How Much to Float Activities During Monte Carlo Simulation
February 05, 2020
If you’ve made it this far, you know that float is used in many ways: to level resources, to pace progress, to respond to shifts in priorities, design holds, and competing projects, or for other strategic reasons, and that this use of float presents a major risk to project completion. However, modeling float use during simulation brings up new questions. For example, which activities should be floated or paced? How likely is it that float will be used? What impact could float use have?
When it comes to choosing activities, stakeholder interviews can help us understand which activities the team thinks wouldn’t be floated. Keep in mind, however, that these decisions may be tentative. In the face of a significant delay or risk, the incentive to pace may outweigh any preconceived notions.
As project managers, we know empirically that float gets used often and early. However, unlike other project-specific or systemic risks, we don’t yet have any historical data to draw upon. One approach could be to put a higher likelihood of float use (e.g. 90%) on earlier activities, reducing it to 50% toward the middle and to 10% toward the end of the schedule. Interviews may help us understand how risk-tolerant the contractor may be in response to owner-caused delays and vice versa, and we can increase or decrease the likelihood of float use on their corresponding activities.

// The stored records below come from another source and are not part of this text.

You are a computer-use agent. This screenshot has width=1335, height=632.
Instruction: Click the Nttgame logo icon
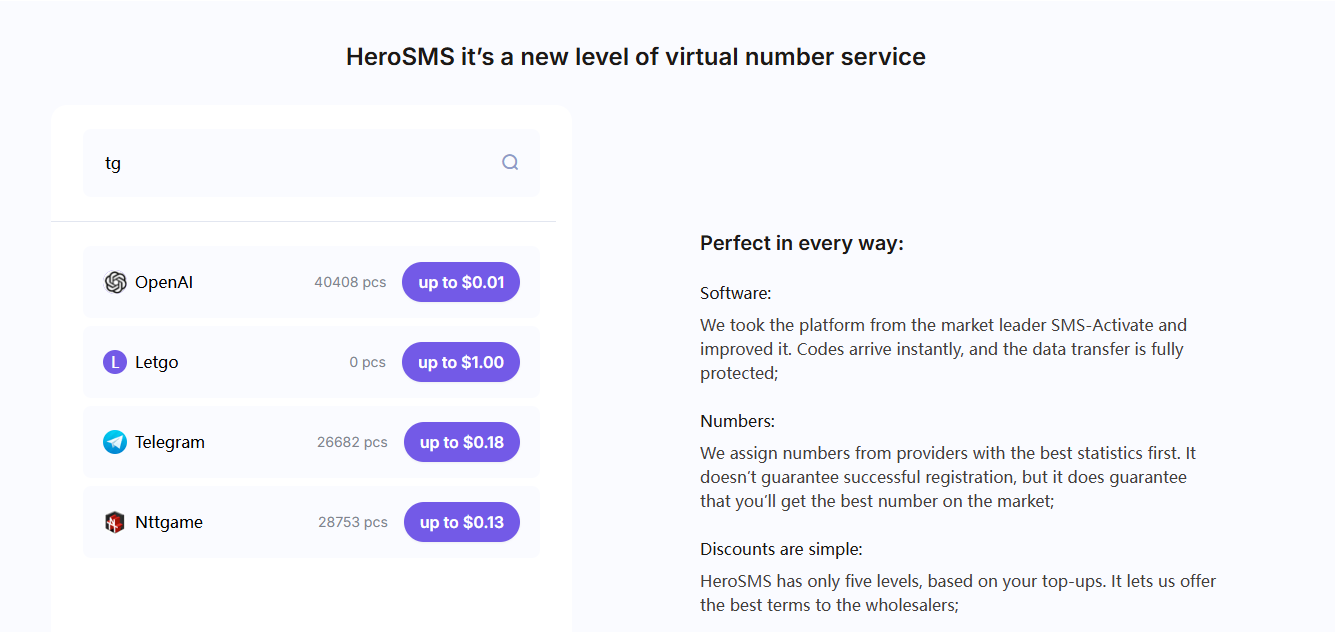click(x=115, y=522)
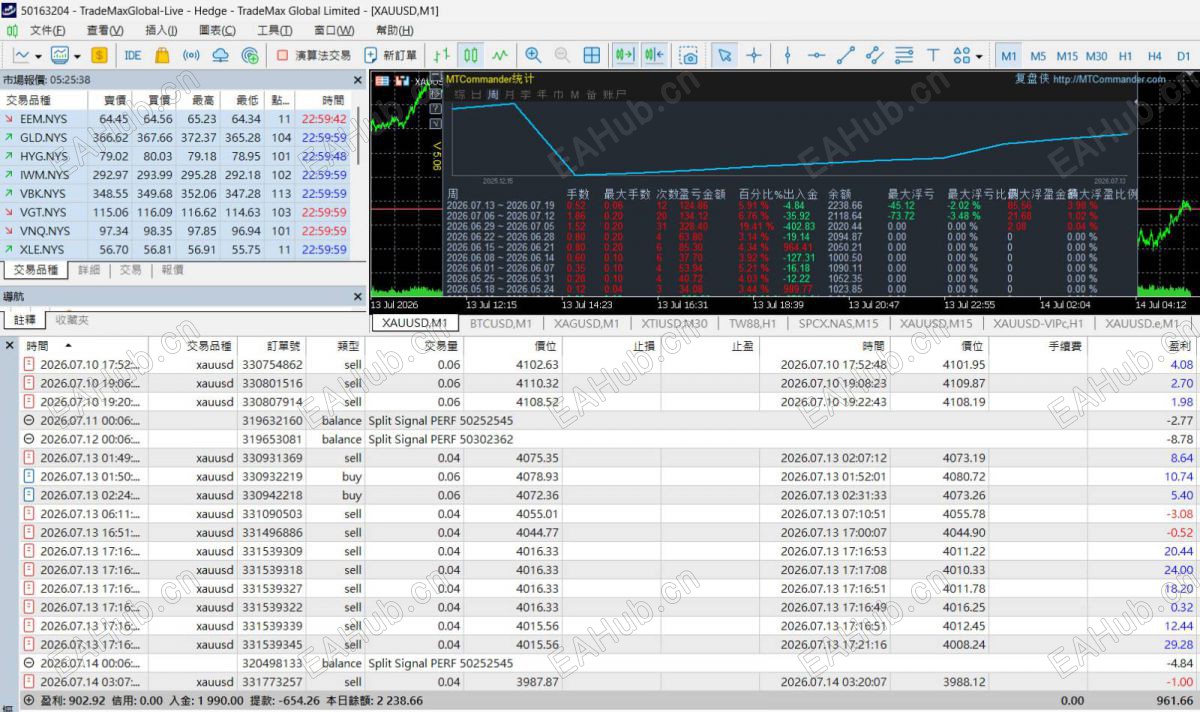Click the text label T tool

(933, 56)
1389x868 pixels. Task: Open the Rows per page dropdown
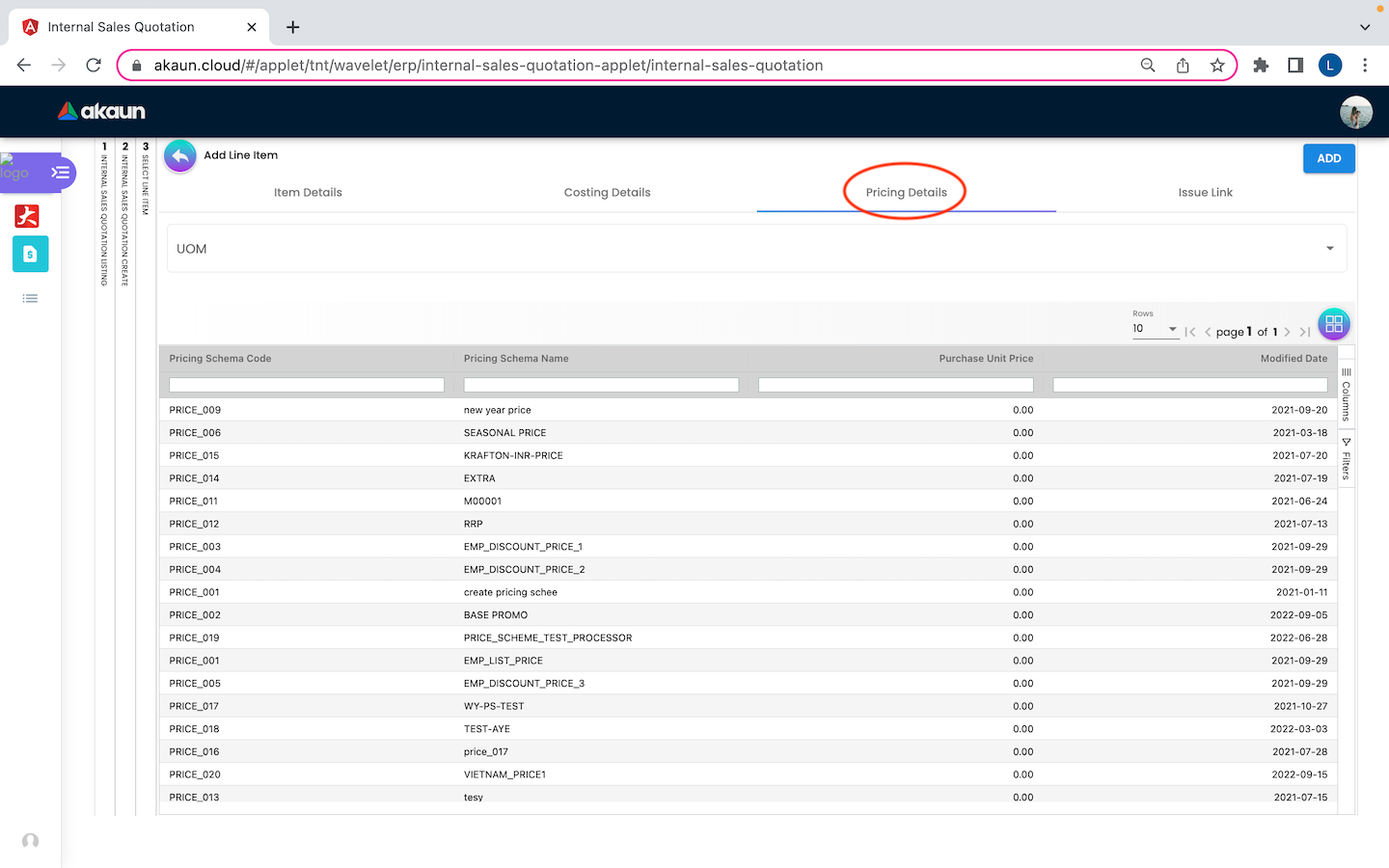pos(1155,329)
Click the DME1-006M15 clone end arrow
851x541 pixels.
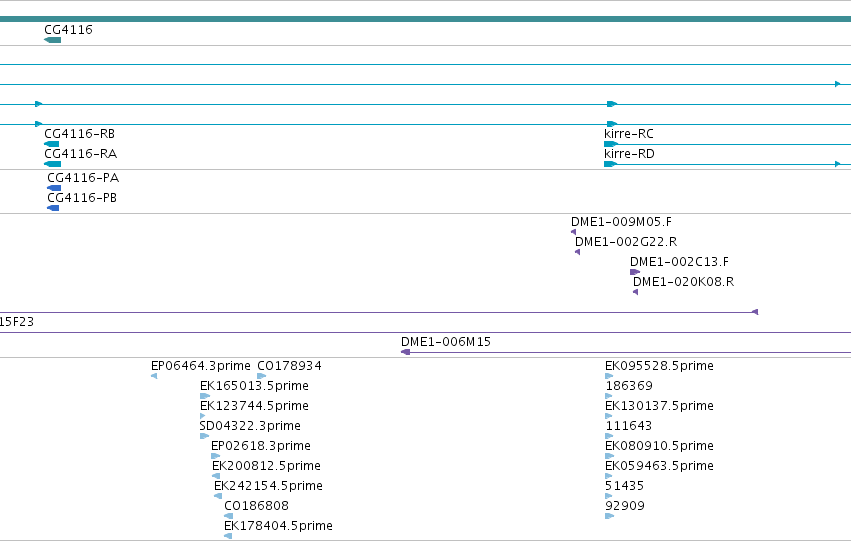405,352
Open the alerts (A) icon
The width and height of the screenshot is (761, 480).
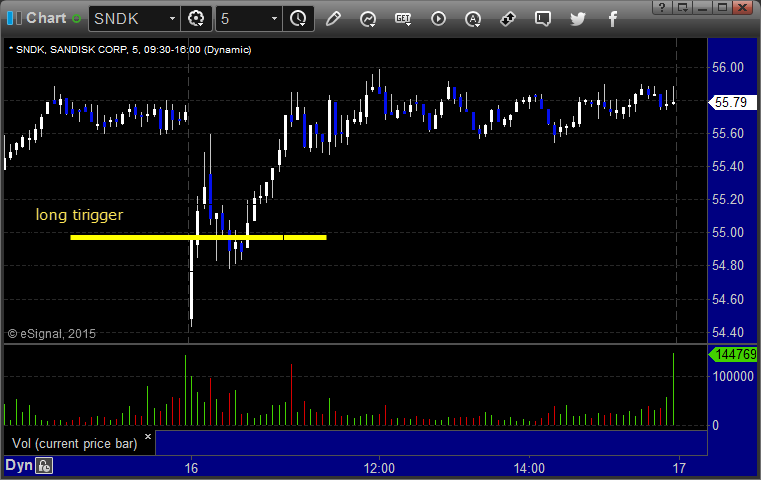[x=473, y=19]

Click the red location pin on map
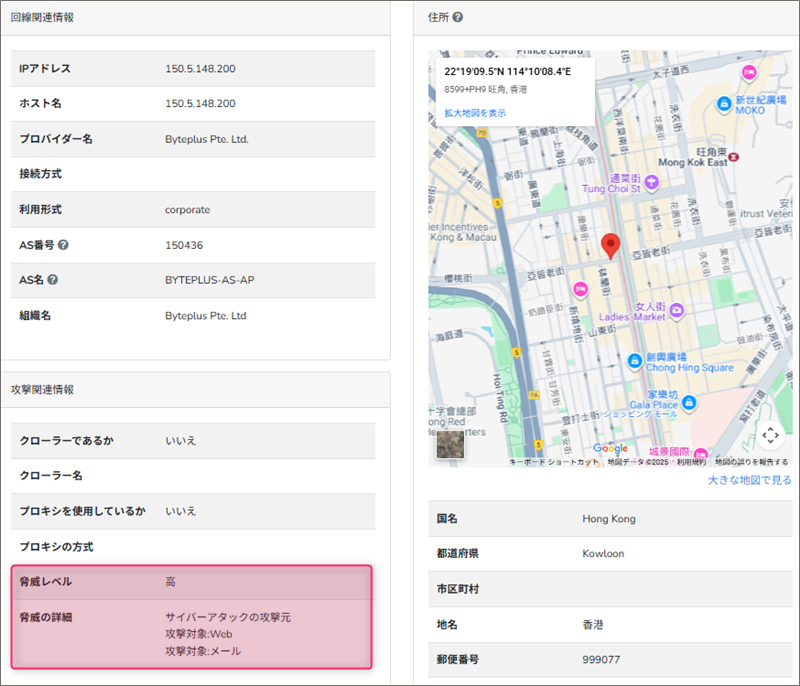tap(610, 245)
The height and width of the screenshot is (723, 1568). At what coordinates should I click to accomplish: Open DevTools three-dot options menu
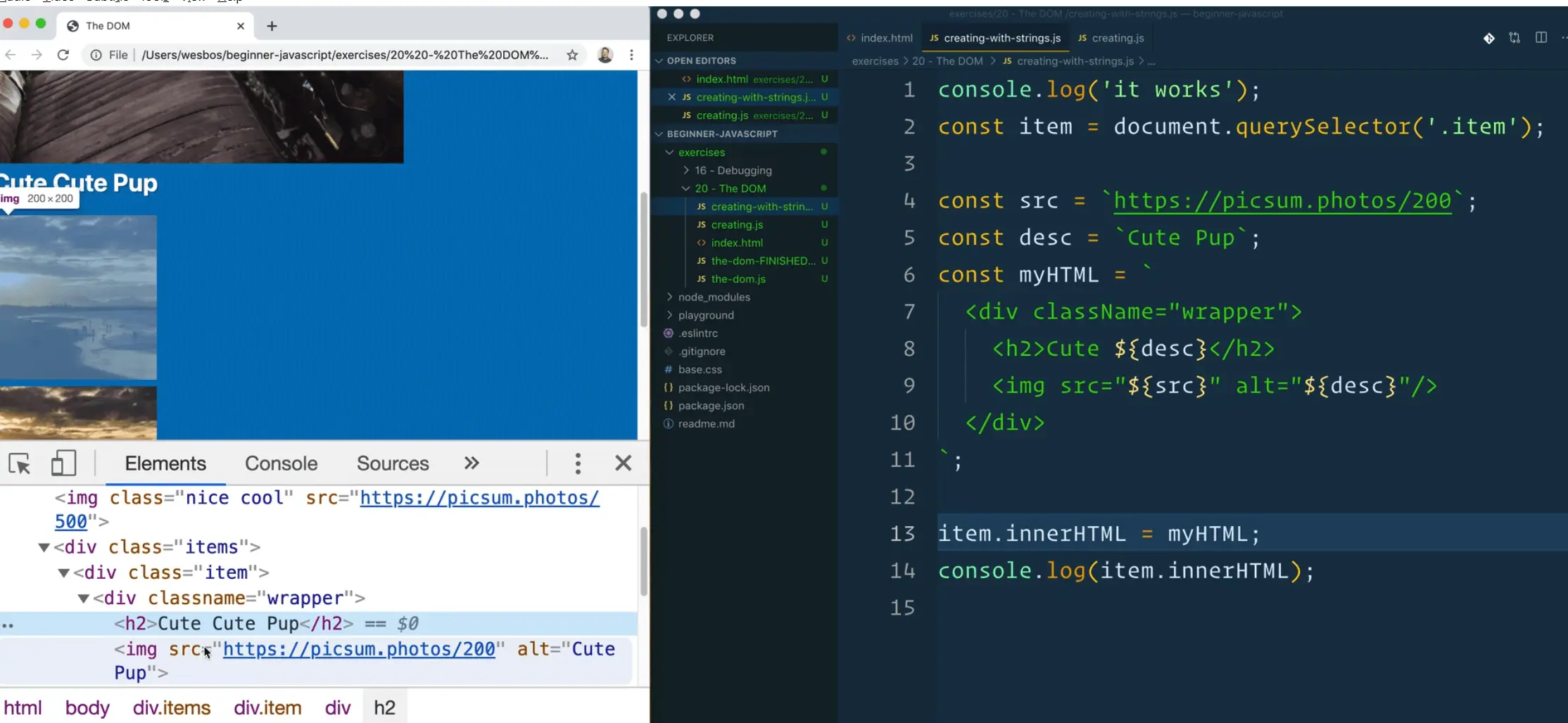[578, 463]
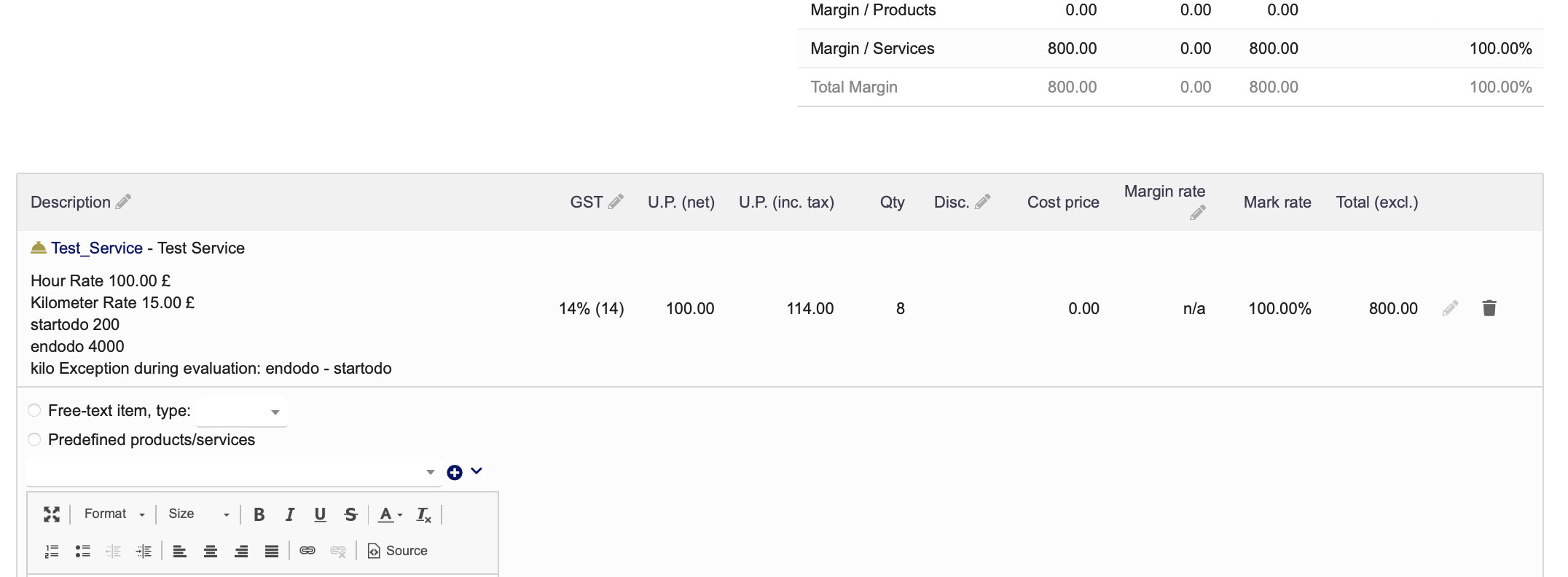Switch the editor to Source view

tap(398, 551)
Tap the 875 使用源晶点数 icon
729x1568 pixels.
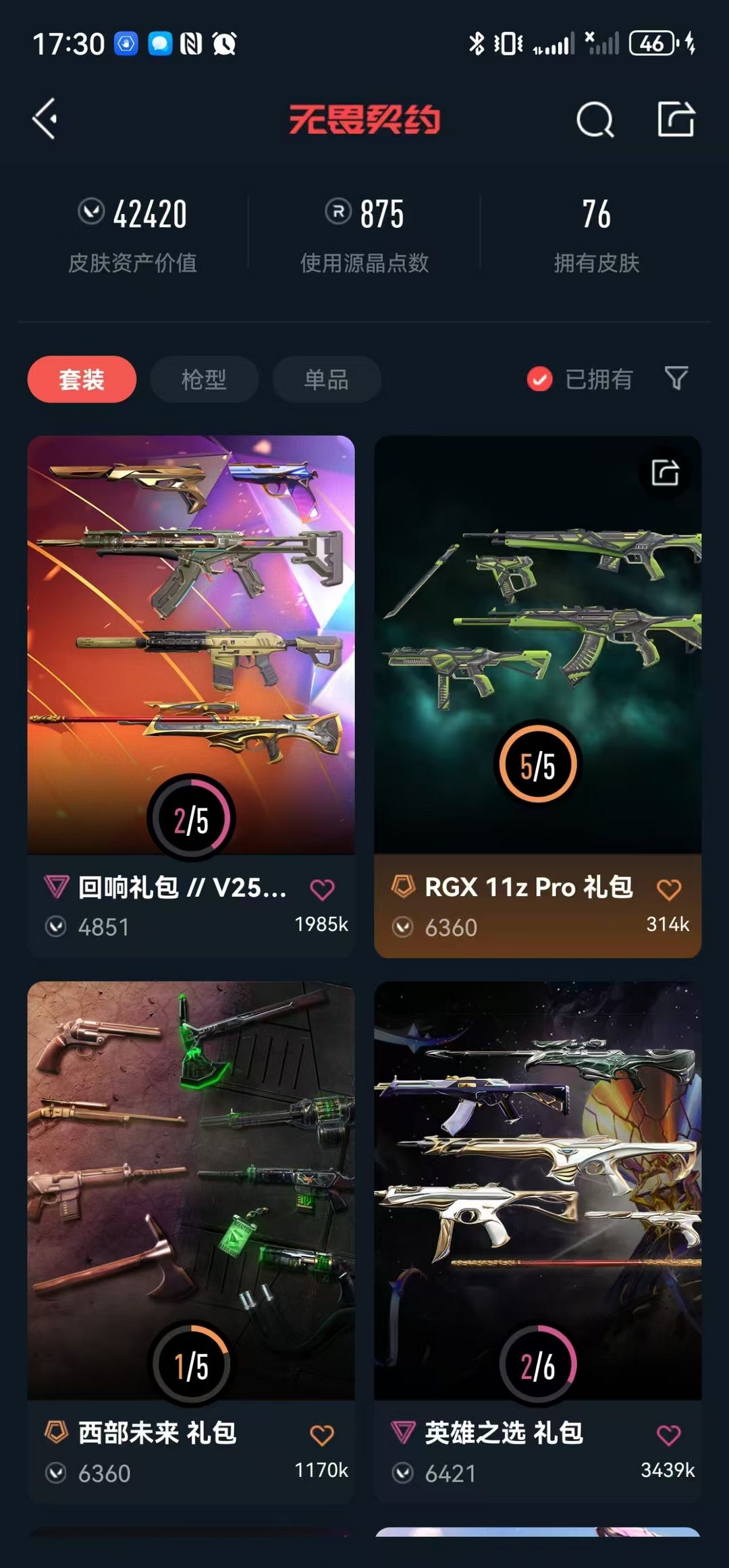[338, 212]
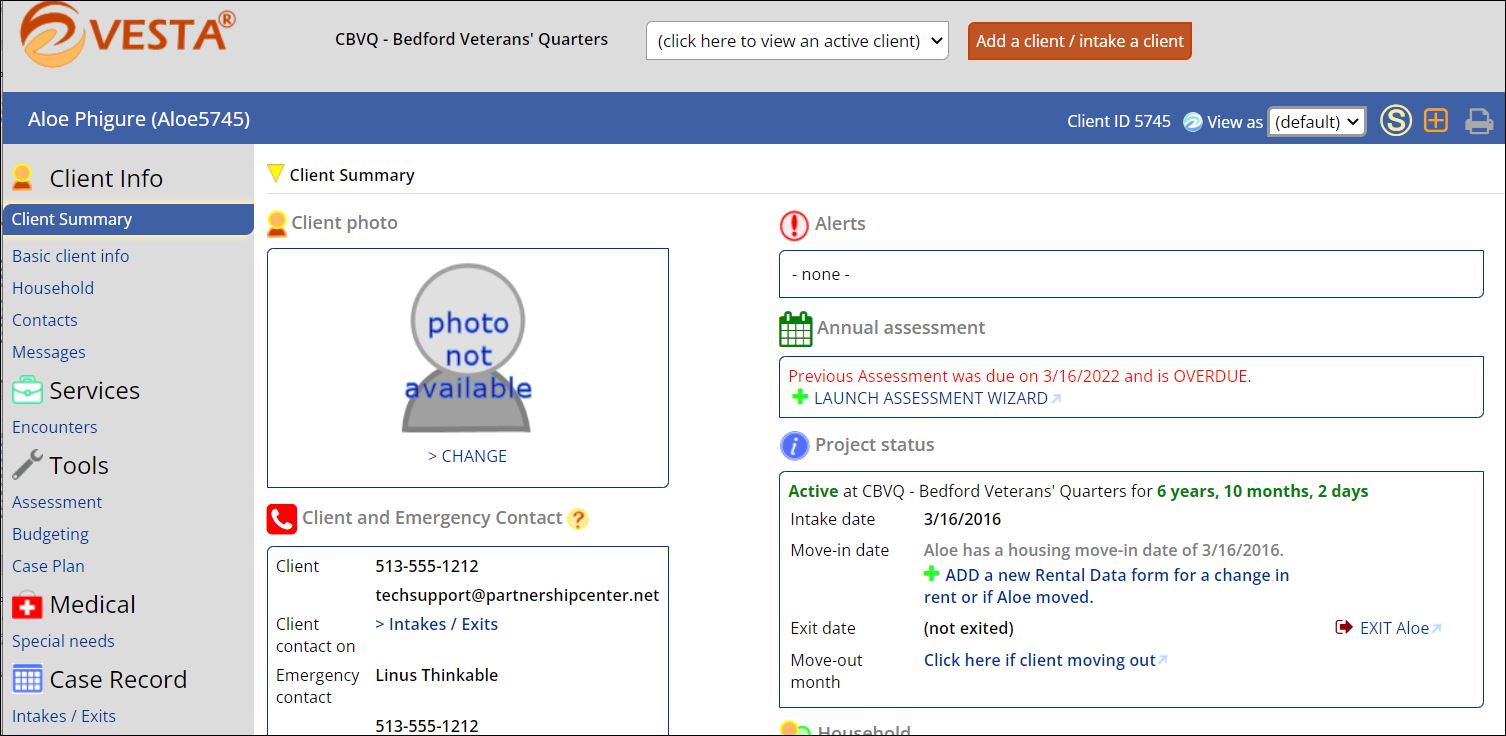Collapse the Client Summary yellow triangle
This screenshot has width=1506, height=736.
coord(276,174)
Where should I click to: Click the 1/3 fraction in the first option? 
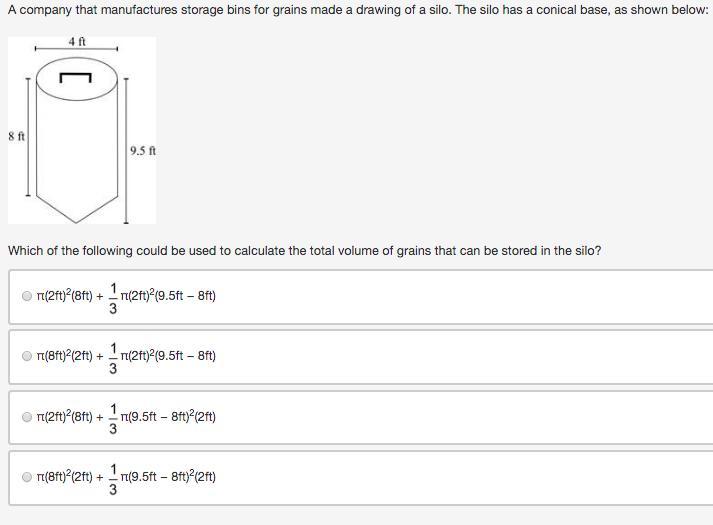pos(113,298)
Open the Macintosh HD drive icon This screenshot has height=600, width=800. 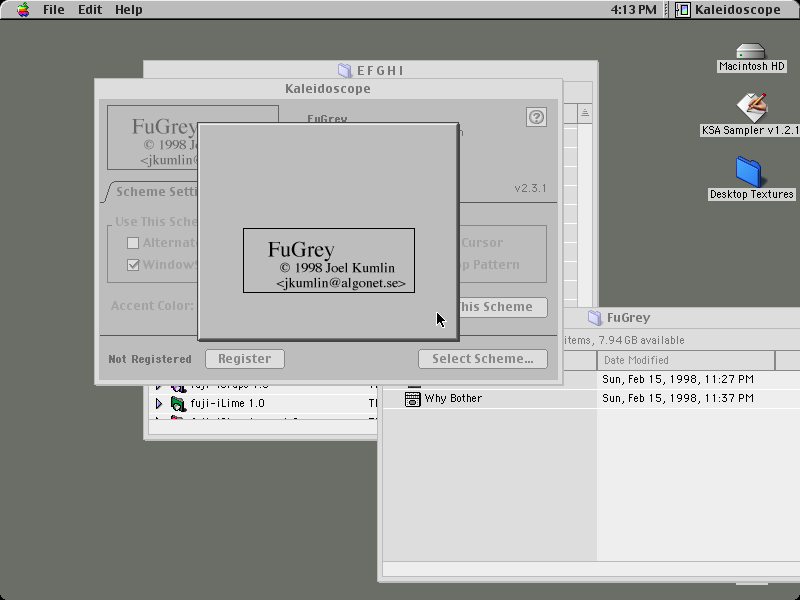(751, 51)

When it comes to impact, we are less well-equipped, since the major determinants of how much float to use are other delays, risks, or resource usage on the project. For example, if a risk occurs on the critical path and some parallel work is floated, there’s an equal chance that all of the float could be used or half of it, depending on the risk being paced. If activities are pushed out in response to crew demand, the amount of float could be anywhere from 0% to 100%, depending on what is necessary to level the resources.
Overall, given the number of scenarios, their complexity, and the lack of data, we’ve found that a good approach for an unmitigated scenario is to use a uniform distribution from 0% to 100% on every activity with a likelihood of 100%. This means, in any given iteration, there’s an equal probability of using no float, all float, or anything in between. In risk analysis, the uniform distribution is often used as an approximation when little or no data exists, and until historical data or ever-more sophisticated algorithms are available, it helps us represent what would otherwise be very difficult to model.